This part is too important for a bullet...

Here I am. Convicted, yet again. This time by a sticker. haha. Yesterday, my mom had these Bible verse stickers for her 5 year old Sunday School class. Autumn and I, of course, put them on. The ones we chose said "I cannot stop talking about Jesus. Acts 4:20". My friend, Brian, made the comment that we shouldn't have to wear stickers for people to know that. How true! The actual verse says (starting in verse 13...) is:

"Now when they saw the boldness of Peter and John, and perceived that they were uneducated, common men, they were astonished. And they recognized that they had been with Jesus. But seeing the man who was healed standing beside them, they had nothing to say in opposition. But when they had commanded them to leave the council, they conferred with one another, saying, "What shall we do with these men? For that a notable sign has been performed through them is evident to all the inhabitants of Jerusalem, and we cannot deny it. But in order that it may be spread no further among the people, let us warn them to speak no more to anyone in this name." So they called them and charged them not to speak or teach at all in the name of Jesus. But Peter and John answered them, "Whether it is right in the sight of God to listen to you rather than to God, you must judge, for we cannot but speak of what we have seen and heard."

Why? Why? Why? are we so ignorant? We don't need stickers. We have voices and lives. What is wrong with us? What is wrong with me? I'm sorry, Lord, that I have somehow found a way to keep silent. Let it last no longer!

Love to all who read. :)

Sunday, April 5, 2009

God knows what I need... You know what I need.

I have recently been highly convicted about the time that I spend on facebook. So, with it being Palm Sunday--the beginning of a week where My Savior literally gave up His life for me-- I'm giving up facebook for Him. For now, it's only for the week...kind of a nice cap on lent...but we will see where we are next Sunday night. I'm hoping, and have full faith, that this will be the beginning of a less time consuming friendship between me and facebook. I have actually been called the T-Rex of facebook before. No lie. I think it was because I showed up on this person's newsfeed all the time even though we weren't friends. Don't worry. We are now. haha. Instead of facebook, I'll be carrying my pocket sized Bible in my purse, and anytime I have the urge to check someone's profile or confirm my friend requests... I'm going to read David's power ballads and Paul's cool missionary stories instead. I still have facebook mobile, so it isn't gone completely, and I can get important messages. But that also means I'll only be practicing defensive facebooking this week. If you need me, call me. It's so much more personal than blue and white websites. (ps i like texting too) I'll still be on a computer because I have a paper due on Tuesday, and my teachers like to communicate through e-mail. I'll probably blog a bit too.

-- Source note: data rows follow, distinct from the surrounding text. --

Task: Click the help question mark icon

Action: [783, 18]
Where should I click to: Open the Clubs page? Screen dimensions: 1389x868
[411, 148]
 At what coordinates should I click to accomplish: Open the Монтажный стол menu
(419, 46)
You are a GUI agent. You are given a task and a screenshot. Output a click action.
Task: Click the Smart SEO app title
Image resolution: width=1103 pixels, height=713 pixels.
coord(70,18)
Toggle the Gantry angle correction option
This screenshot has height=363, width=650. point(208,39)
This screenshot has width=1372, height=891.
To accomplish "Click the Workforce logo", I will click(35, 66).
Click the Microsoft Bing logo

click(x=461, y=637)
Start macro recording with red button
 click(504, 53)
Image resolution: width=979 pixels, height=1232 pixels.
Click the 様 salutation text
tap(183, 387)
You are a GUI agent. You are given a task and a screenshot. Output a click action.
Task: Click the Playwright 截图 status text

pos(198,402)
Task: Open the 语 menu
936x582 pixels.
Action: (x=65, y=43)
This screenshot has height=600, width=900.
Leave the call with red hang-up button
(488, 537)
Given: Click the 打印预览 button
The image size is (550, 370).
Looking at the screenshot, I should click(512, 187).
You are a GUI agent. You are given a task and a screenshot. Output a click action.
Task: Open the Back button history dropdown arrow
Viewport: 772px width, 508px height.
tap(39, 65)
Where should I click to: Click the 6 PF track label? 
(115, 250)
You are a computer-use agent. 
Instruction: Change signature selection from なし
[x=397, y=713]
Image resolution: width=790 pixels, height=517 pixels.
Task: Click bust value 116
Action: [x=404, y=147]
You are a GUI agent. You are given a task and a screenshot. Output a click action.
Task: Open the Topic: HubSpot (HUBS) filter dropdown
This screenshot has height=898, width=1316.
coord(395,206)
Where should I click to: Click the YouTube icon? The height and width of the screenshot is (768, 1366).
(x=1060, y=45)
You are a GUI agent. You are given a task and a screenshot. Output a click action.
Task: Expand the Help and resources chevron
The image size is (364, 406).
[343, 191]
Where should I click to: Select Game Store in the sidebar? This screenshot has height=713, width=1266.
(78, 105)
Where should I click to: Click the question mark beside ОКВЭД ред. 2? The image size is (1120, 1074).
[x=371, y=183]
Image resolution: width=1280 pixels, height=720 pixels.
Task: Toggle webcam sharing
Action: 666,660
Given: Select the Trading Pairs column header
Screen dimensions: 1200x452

In other news, I have wonderful friends. They have literally come out of the woodworks since all this break-up crap happened. I am an extremely blessed girl (almost) from coast to coast. How exciting!

In still more news... I'm facing a potentially awkward situation. My sorority formal is coming up, and I have to decide if I'm taking a date by the 13th. That's a week from tomorrow for my dense readers... when I had a boyfriend who lived out of town, I was totally not concerned about going alone. Now that thought makes me want to throw up. Now that I am, once again, not dating anyone, I don't want to go alone. But who do I ask??? Can I take a good girl friend of mine?? Is that allowed? haha. Should I ask a good guy friend? I feel like it would be awkward, but I don't know. Should I just go alone?? Arggg. Dilemmas.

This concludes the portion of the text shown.